Régulation, supervision, macrosurveillance : Le FMI pourrait jouer un rôle tout à fait déterminant

 Quelles sont selon vous les causes profondes de la crise financière inédite que nous vivons aujourd’hui ?

Ces cause sont tout d’abord à rechercher dans les déséquilibres structurels des balances des paiements des États-Unis d’une part, et des excédents structurels des pays émergents comme la Chine ou le Moyen-Orient d’autre part. Il faut savoir que ces pays structurellement créditeurs ont assez systématiquement fixé leur parité de change sur le dollar, ce qui a entrainé des accumulations massives de réserves et donc une création de liquidités considérable. Les conséquences de ce phénomène ont été renforcées par la politique monétaire très laxiste menée notamment aux États-Unis depuis une dizaine d’années, conduisant à des taux d’intérêts proches de zéro en termes réels (c’est-à-dire une fois déduits des taux nominaux, les attentes inflationnistes). Dans un environnement caractérisé par des taux d’intérêts réels proches de zéro et des liquidités très abondantes, la tendance a été la recherche des rendements plus élevés que ce que les bas taux d’intérêts ambiants peuvent produire, ce qui accroissait le risque des instruments créés et offerts aux investisseurs. Cet accroissement du risque n’a pas été compensé par des primes de risques suffisantes, c’est-à-dire par un coût payé par le débiteur qui soit adapté au risque pris par la banque ou l’investisseur. C’est ce phénomène de "spreads" très réduits qui a aussi contribué à l’emballement général. On pouvait en effet bénéficier d’instruments représentatifs de crédits qui rapportaient plus que les taux d’intérêts qui nous environnaient ,avec des rémunérations très faibles pour le risque de telles opérations.

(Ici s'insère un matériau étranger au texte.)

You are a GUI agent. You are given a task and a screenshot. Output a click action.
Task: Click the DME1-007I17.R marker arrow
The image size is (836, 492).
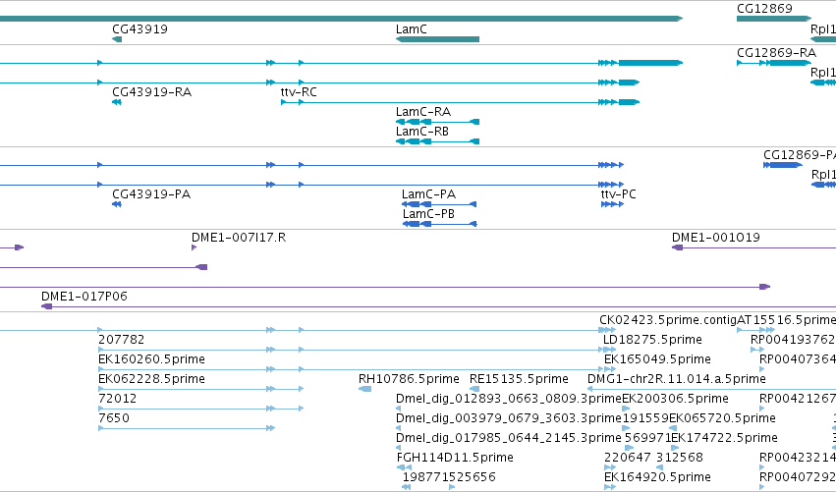[195, 247]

Tout ceci a été facilité par l’abus de la titrisation, soit la faculté qu’ont les établissements financiers de ne pas conserver sur leur bilan les crédits qu’ils émettent et de les vendre sur le marché. Il est de fait que des quantités considérables de crédits ont été titrisées alors qu’ils n’étaient pas toujours d’une très bonne qualité, comme l’expérience l’a montré.

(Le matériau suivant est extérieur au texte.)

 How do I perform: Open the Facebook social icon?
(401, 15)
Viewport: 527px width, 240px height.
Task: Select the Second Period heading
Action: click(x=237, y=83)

Il y a en plus de ces deux points, une série d’incitations née de la réglementation ou de la déréglementation, selon les cas, qui ont contribué à l’exacerbation du phénomène que je viens d’évoquer. Le système réglementaire qui s’imposait aux banques – Bâle II – était un système basé sur la sensibilité au risque : plus les expositions au risque étaient dangereuses, plus il fallait y consacrer de fonds propres. Le malheur a voulu que Bâle II se soit reposé sur les modèles internes des banques qui étaient destinés à calculer la probabilité de survenance de défaut, modèles internes qui se sont avérés trop optimistes et fondés sur des séries statistiques beaucoup trop courtes. Ces modèles n’ont donc pas intégré suffisamment ce qu’on appelle l’ensemble du cycle économique, qui comprend toujours une période de retour vers la dépréciation des avoirs. Le fait que Bâle II se soit insuffisamment préoccupé de la qualité des modèles d’évaluation de risque a fait que durant toute la période où les actifs ont pris de la valeur, à la faveur de l’emballement général, les fonds propres des banques n’avaient pas être augmentés. C’est seulement lorsque la crise est intervenue, affectant la liquidité de nombre de ces produits, à partir de l’été 2007, que Bâle II est devenu "mangeur de fonds propres" puisque la valeur des actifs se voyait subitement dépréciée dans les bilans. On a alors un eu un phénomène d’aggravation, qu’on appelle un phénomène pro cyclique. Autrement dit, dans la période favorable de montée des prix des actifs, le système de Bâle II a contribué à la croissance de crédits et dans la période de retournement du cycle, Bâle II a contribué à la liquidation massive des avoirs afin de permettre aux banques de conserver un niveau de fonds propres suffisant face à des risques devenus beaucoup plus aigus. Ces phénomènes trouvent donc également leur source dans la réglementation. On peut d’ailleurs ajouter que le système de comptabilisation qui a été introduit en Europe à la fin des années 90, à la demande des Américains qui l’avaient adopté en 1993, celui de la "Fair value" et du "Mark-to-market", a été un phénomène puissant d’aggravation du caractère pro cyclique de ce que je viens de décrire. C’est aussi une source profonde de la crise.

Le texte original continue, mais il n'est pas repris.